Он поглядел на Брама и продолжал:
— Потому что Самира Кунтара многие арабы считают героем. Человека, который на глазах девочки убил ее отца, а после проломил ей голову. В глазах арабов он — герой. Этого зашоренного, абсолютно аморального психопата в ливанских и палестинских городах считают борцом за справедливость. Это случилось, когда я там был, в тысяча девятьсот семьдесят девятом году. Так что не хрена рассуждать о мире и «переговорах с врагом». Твой враг — чудовище. Он выпустит тебе кишки, едва ему представится возможность. И пока сам ты не живешь там, пока у тебя нет собственного опыта, вся твоя болтовня не стоит выеденного яйца.
Брам прервал его:
— Я круглые сутки только об этом и читаю. Я знаю, о чем говорю.
— Ты даже не представляешь себе.
— Чего ты хочешь? Чтобы я переехал в Израиль?
— Ты где собираешься учиться?
— В Тель-Авиве, — брякнул Брам, в неясной надежде, что эта новость выбьет Хартога из колеи. — Я поеду учиться в Тель-Авив. И буду жить с тобой.
— Со мной?
— Постараюсь не попадаться тебе на глаза.
— Кровать всегда к твоим услугам, — сухо отозвался Хартог.
Брам собирался устроить отцу провокацию, он полагал, что отец посчитает приемлемым сохранение некоторой дистанции между ними.
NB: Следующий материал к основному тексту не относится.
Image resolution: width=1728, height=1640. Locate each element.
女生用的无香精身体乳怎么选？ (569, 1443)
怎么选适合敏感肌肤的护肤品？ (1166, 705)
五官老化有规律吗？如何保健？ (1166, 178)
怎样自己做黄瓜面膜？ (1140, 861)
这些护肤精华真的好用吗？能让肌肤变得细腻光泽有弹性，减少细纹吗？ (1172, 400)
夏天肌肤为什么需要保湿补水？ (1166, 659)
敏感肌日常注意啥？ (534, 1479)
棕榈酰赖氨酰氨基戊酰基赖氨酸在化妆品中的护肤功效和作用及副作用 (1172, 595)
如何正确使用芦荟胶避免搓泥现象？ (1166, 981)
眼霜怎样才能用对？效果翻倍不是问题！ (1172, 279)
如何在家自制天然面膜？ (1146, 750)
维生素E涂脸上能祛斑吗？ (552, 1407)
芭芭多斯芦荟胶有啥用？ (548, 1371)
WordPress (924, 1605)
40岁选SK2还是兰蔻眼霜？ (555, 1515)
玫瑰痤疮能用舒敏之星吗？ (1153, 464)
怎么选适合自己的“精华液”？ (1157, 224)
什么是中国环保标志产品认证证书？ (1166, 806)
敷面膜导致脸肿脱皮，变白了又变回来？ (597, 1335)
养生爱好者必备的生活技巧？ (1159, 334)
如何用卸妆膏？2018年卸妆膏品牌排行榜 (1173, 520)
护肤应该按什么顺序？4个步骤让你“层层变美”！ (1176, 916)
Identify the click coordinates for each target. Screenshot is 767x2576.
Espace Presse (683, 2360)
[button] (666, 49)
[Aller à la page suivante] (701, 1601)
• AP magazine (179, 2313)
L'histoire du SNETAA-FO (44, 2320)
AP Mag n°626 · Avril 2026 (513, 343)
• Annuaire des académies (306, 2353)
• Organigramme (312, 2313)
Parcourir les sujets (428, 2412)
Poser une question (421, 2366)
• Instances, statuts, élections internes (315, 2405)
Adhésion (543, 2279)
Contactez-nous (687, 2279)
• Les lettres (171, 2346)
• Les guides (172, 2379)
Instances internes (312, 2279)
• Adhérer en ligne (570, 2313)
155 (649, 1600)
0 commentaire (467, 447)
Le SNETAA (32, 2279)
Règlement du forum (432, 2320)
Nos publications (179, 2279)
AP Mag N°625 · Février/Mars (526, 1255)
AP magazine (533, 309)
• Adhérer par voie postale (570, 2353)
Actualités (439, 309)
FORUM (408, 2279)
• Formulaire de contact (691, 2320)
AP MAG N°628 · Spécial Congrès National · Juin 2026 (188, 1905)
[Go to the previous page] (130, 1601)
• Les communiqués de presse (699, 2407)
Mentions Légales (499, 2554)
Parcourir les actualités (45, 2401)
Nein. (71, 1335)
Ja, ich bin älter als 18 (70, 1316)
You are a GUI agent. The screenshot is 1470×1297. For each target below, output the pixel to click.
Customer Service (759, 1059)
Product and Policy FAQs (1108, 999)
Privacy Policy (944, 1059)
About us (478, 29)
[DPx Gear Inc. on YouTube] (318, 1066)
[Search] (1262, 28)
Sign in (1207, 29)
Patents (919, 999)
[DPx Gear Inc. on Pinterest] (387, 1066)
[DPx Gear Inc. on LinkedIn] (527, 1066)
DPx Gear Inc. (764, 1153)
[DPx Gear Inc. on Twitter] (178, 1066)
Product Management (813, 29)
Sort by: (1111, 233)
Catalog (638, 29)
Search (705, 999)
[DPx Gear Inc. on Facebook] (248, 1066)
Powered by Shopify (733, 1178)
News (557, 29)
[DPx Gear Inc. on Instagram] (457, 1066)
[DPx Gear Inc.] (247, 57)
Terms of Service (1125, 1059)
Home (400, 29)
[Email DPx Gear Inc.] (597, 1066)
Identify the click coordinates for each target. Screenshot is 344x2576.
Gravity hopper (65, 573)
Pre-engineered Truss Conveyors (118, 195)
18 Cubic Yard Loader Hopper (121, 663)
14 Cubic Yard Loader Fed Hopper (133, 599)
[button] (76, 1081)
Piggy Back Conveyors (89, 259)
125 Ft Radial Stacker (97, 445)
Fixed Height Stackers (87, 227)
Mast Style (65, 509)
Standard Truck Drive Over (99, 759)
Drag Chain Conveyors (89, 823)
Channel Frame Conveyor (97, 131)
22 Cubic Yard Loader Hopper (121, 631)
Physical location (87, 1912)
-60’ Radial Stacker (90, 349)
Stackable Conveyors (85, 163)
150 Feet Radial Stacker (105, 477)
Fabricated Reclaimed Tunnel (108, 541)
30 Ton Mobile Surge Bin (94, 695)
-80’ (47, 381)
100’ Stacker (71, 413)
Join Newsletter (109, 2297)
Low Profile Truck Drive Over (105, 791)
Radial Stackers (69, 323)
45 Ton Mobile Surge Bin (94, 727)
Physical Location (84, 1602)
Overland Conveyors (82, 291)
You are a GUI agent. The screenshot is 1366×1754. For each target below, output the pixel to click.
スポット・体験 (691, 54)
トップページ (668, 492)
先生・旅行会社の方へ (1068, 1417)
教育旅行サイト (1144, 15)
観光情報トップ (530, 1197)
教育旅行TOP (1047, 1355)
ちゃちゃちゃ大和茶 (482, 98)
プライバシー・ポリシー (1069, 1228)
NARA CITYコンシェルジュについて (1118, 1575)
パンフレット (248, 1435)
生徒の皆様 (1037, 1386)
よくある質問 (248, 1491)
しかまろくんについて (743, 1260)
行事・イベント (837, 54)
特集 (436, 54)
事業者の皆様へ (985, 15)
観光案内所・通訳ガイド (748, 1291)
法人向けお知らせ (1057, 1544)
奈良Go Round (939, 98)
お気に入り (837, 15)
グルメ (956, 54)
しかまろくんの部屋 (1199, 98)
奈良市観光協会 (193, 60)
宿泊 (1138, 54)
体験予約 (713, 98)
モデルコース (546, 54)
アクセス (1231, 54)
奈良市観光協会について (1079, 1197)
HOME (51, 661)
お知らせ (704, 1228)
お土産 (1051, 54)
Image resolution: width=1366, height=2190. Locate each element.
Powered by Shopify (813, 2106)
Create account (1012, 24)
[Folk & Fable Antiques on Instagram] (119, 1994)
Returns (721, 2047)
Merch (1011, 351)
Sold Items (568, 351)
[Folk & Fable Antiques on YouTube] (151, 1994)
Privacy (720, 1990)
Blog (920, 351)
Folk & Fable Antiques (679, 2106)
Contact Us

Так что он не поехал вокруг света, а снял студию в дешевом районе Тель-Авива и начал, вопреки себе самому, вопреки собственному критицизму и ожиданиям, влюбляться в страну, в ее рассветы и сумерки, в дома и названия улиц, в критически смотрящий на мир талантливый народ с его мучительными мечтами и естественными страхами. Был ли прав отец? Брам отказывался согласиться с его мнением. И даже через тридцать с лишним лет отказывался жить в соответствии с его горькими, лишенными иллюзий идеями.
Сильное, крепкое тело Хартога продолжало функционировать. Брам сжал старческую руку отца, руку, выводившую то авторучкой, то мелом на школьной доске химические формулы элементарных процессов жизни, подносившую ко рту корку хлеба или полкартошки, когда он, ребенком, остался один. Исхудалую руку. С бледной кожей, сквозь которую просвечивали темные вены. Со старческими пятнами. Руку, которую он проклинал мальчишкой, потому что не получал от нее ласки. Тяжелый характер. А с некоторых пор — одиночество.
— Ах, папа, — прошептал Брам, задыхаясь от жалости и невозможности утешить отца, и погладил его руку.
В половине четвертого утра Брам открыл дверь своей кладовки на первом этаже, пятую по счету от той, что принадлежала Рите. У Хартога никогда не было лишней мебели, которую он мог бы сюда составить; лампы зажглись, и Брам увидел помещение, забитое картонными коробками, составленными друг на друга стопками, достигавшими потолка. На каждой приклеена этикетка с надписью — не на иврите, а по-голландски, элегантным, выработанным в довоенной школе почерком отца. Отчеты об исследованиях, эксперименты, годовые подписки специальных журналов. Через несколько минут Брам добрался до коробки, помеченной этикеткой: PRIVÉ.[81]